Re: RDF Patch - experiences suggesting changes

Paul Houle Thu, 13 Oct 2016 09:02:58 -0700

There is another use case for an "RDF Patch" which applies to
hand-written models.  For instance I have a model which describes a job
that is run in AWS that looks like


@prefix : <http://rdf.ontology2.com/henson/aws/>
@prefix parameter: <http://rdf.ontology2.com/henson/aws/parameter/>

:Server
   :subnetId "subnet-e0ab0197";
   :baseImage "ami-ea602afd";
   :instanceType "r3.xlarge";
   :keyName "o2key";
   :keyFile "~/AMZN Keys/o2key.ppk" ;
   :securityGroupIds "sg-bca0b2d9" ;
   :todo "dbpedia-load" ;
   parameter:RDF_SOURCE "s3://abnes/dbpedia/2015-10-gz/" ;
   parameter:GRAPH_NAME "http://dbpedia.org/"; ;
   :imageCommand "/home/ubuntu/RDFeasy/bin/shred_evidence_and_halt";
   :iamProfile <arn:aws:iam::181667415011:instance-profile/Marcabian> ;
   :instanceName "Image Build Server";
   :qBase <https://sqs.us-east-1.amazonaws.com/181667415011/> .

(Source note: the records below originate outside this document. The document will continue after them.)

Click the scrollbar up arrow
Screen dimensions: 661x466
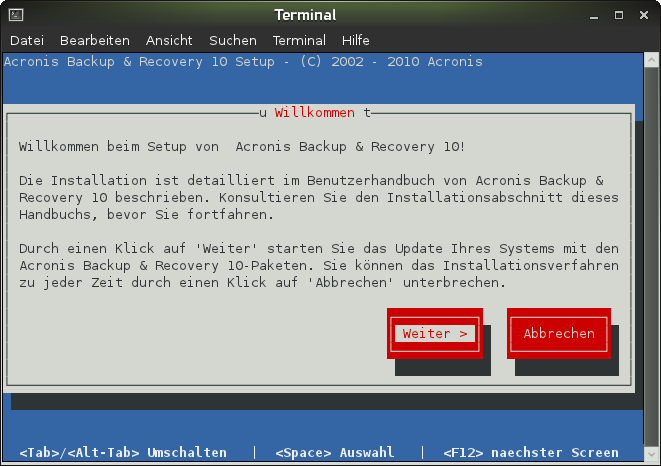point(652,60)
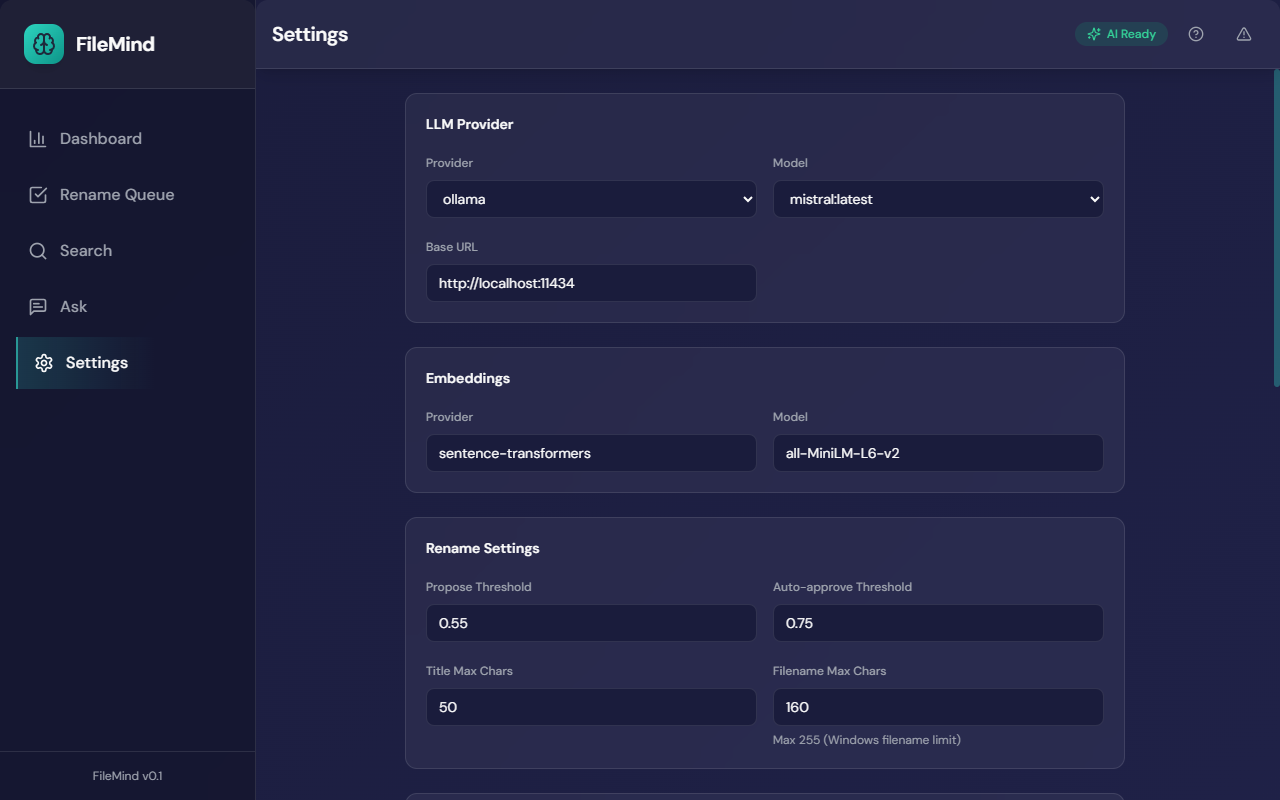The image size is (1280, 800).
Task: Select Rename Queue in the sidebar menu
Action: (x=115, y=194)
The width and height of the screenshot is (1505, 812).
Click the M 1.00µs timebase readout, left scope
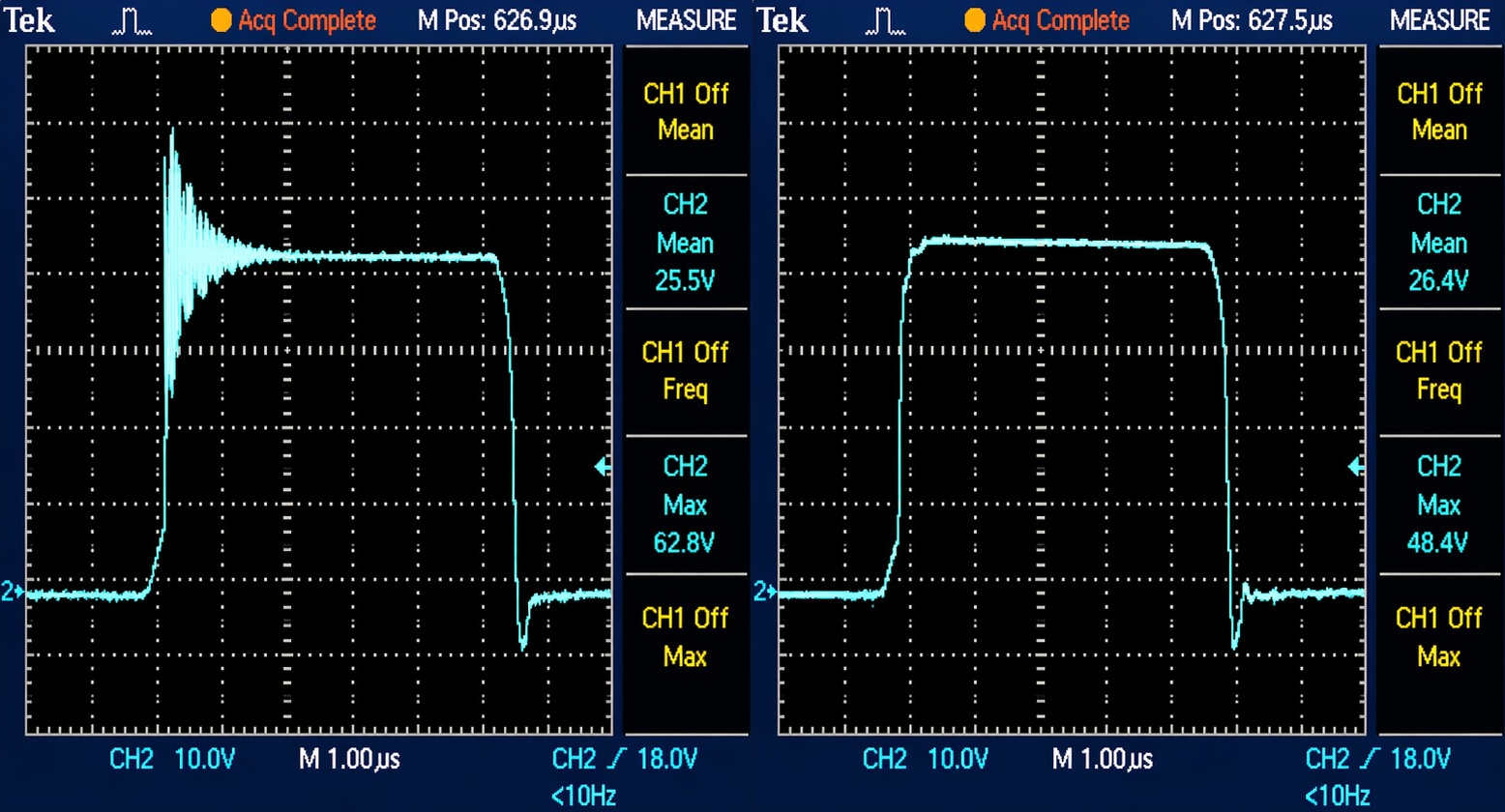pos(349,760)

one thing you might want to do is modify it so it uses a different
:baseImage or a different :instanceType and a natural way to do that is
to say

'remove :Server :instanceType ?x and insert :Server :instanceType
"r3.2xlarge"'

but better than that if you have a schema that says ":instanceType is a
single valued property" you can write another graph like

:Server
   :instanceType "r3.2xlarge" .

and merge it with the first graph to get the desired effect.

More generally this fits into the theme that "the structure of
commonsense knowledge is that there are rules,  then exceptions to the
rules,  then exceptions to the exceptions of the rules,  etc."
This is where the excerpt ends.